Document passage
╔══
How not to measure temperature, part 82, Friday the 13th: the Temperature Shelter

The surfacestations project has now surveyed over 70% of the USHCN. I keep telling myself that there probably aren’t many surprises left. We’ve seen climate monitoring stations in parking lots, next to parked cars, next to burn barrels, near air conditioners, at airports, at sewage treatment plants, at industrial facilities, in people’s front yards, back yards, side yards, near BBQ grills, on top of telephone poles, on main street, next to houses, attached to houses, next to buildings, and yes even on the rooftops. One was painted blue, one brown, some hardly at all. Some were even found out of compliance in the Alaskan white north. We’ve seen them in the desert, on the DEW line and down under.

In all of those, it was either a Stevenson Screen or an MMTS type shelter, or the occasional Davis Vantage Pro weather station when the observer put in their own equipment. It was all within expectations, equipment-wise.

A couple of days ago, I had an IM conversation with Evan Jones, who has been surveying stations in New York state. A lot of them are hard to pin down. The one on Cortland NY particularly so, since it’s NCDC provided lat lon put in a residential area, but it is actually on top of  a building downtown, which just happened to be the local newspaper office: the Cortland Standard. It looks like a place where weird things might happen.
╚══
Requirements
**A)** In the post about weather station siting, what business occupies the downtown building where the Cortland NY station actually sits?
**B)** Continue the post about weather station siting, picking up right after its final sentence.

Record extracts
╔══
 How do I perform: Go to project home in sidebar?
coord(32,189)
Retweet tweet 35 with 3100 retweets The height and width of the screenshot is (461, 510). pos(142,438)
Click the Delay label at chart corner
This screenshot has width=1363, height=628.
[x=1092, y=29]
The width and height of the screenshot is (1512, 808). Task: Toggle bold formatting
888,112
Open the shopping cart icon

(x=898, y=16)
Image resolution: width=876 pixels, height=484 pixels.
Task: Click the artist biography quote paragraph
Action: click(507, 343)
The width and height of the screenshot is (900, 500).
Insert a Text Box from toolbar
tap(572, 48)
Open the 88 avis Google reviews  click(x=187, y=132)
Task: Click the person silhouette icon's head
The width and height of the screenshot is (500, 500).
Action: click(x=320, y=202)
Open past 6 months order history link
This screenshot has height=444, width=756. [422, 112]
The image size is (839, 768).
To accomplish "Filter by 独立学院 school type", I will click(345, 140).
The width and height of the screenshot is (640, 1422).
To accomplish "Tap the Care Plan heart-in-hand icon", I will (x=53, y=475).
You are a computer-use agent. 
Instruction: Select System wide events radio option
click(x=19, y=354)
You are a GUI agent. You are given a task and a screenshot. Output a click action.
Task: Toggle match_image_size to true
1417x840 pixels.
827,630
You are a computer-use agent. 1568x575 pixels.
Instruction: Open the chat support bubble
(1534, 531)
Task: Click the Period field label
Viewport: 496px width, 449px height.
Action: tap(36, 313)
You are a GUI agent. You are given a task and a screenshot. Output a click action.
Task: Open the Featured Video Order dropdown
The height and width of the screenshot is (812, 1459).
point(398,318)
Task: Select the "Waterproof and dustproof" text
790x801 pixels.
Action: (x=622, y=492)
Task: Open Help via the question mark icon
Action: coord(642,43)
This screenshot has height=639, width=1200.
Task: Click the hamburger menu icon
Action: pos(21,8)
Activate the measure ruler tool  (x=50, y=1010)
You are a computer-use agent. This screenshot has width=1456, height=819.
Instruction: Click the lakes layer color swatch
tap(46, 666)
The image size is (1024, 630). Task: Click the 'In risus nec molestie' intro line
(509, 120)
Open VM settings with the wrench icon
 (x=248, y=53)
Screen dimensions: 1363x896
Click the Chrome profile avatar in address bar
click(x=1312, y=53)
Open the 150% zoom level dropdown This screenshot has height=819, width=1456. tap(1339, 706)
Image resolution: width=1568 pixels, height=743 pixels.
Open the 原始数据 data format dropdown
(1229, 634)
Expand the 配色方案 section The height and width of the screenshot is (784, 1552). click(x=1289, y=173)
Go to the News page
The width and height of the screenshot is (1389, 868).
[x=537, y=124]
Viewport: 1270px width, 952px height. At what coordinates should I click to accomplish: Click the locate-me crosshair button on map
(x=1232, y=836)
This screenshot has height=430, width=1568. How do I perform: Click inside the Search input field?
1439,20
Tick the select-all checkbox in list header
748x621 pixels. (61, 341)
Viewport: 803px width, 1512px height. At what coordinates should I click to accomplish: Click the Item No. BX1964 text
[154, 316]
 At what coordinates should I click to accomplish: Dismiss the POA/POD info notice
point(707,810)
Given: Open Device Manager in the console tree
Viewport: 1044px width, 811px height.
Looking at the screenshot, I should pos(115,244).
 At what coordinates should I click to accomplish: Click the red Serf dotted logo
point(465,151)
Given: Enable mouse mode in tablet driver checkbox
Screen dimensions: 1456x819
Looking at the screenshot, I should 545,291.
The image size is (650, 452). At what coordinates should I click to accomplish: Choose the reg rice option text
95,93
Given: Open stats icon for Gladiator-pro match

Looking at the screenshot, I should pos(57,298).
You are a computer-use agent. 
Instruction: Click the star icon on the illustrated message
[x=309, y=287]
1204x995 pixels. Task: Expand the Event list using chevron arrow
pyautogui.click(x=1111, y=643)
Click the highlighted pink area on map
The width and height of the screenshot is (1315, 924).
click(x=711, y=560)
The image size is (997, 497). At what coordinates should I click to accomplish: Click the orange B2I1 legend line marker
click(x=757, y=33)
╚══
Outputs for the tasks
**A)** The local newspaper office, the Cortland Standard.

**B)**
The Cortland Standard Newspaper Office
The Cortland Standard Newspaper Office

The building has been there awhile, so has the weather station. NCDC gives this as the location:

Location Description: ROOF OF BLDG AT MAIN STREET & TOMPKINS ST WITHIN & 150 FEET S OF PO

Evan had called the newspaper editor and confirmed that indeed, it was on the rooftop.The NCDC equipment list was puzzling, because, well, why would they need a “Data Collection Platform – Other”? if they already had the standard MMTS and rain gauge?

2000-04-01 2006-09-11 PRCP SRG PRIMARY STANDARD RAIN GAGE PRECIPITATION COOP SOD
RIVR ADR ANALOG DIGITAL RECORDER
TEL DCPO DATA COLLECTION PLATFORM-OTHER
TEMP MMTS PRIMARY MMTS ELECTRONIC SENSOR TEMPERATURE COOP SOD

I had a hunch about this station, so I asked him: “Is there any possible way you could get a photo of it?”. Being a “can do” sort of guy, Evan hopped a Greyhound bus there from NYC today.

I figured, well, he’ll just get a picture of the MMTS on the rooftop of the newspaper office, nothing we have not seen before.

Then, this evening, I saw this in my email:

CORTLAND, NY, East.jpg
Cortland, NY temperature sensor, looking east

and this:

Cortland, NY USHCN temperature sensor, looking east
Cortland, NY USHCN temperature "shelter", looking south

and this:

Cortland,. NY USHCN Temperature shelter
Cortland,. NY USHCN Temperature "shelter" and rain gauge
Interior view of Cortland NY USHCN temperature shelter
Interior view of Cortland NY USHCN temperature "shelter"

Umm, its, ah its, uh…another “high quality” member of the US Historical Climatological Network on the roof of the Cortland Standard newspaper office.

Ok here are a few issues:

  • On the roof, near chimneys
  • Some sort of Amityville Horror shutters turned sorta Stevenson Screen
  • Half painted
  • Half open, half enclosed
  • The MMTS shield is missing some plates, about half
  • It is not a standard MMTS screen, it is something else
  • Dirty darkened plates on the interior sensor housing

And I’m sure there is more. Here is the aerial view:

Click here for a live interactive view.

The tar roof makes for a nice albedo.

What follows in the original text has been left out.